— Work task —
Copy out every record that follows, word for word.

— Provided information —
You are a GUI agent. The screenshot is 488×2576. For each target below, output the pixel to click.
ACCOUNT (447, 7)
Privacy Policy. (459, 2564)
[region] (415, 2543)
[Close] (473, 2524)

— Result —
You are a GUI agent. The screenshot is 488×2576. For each target below, output the pixel to click.
ACCOUNT (447, 7)
Privacy Policy. (459, 2564)
[region] (415, 2543)
[Close] (473, 2524)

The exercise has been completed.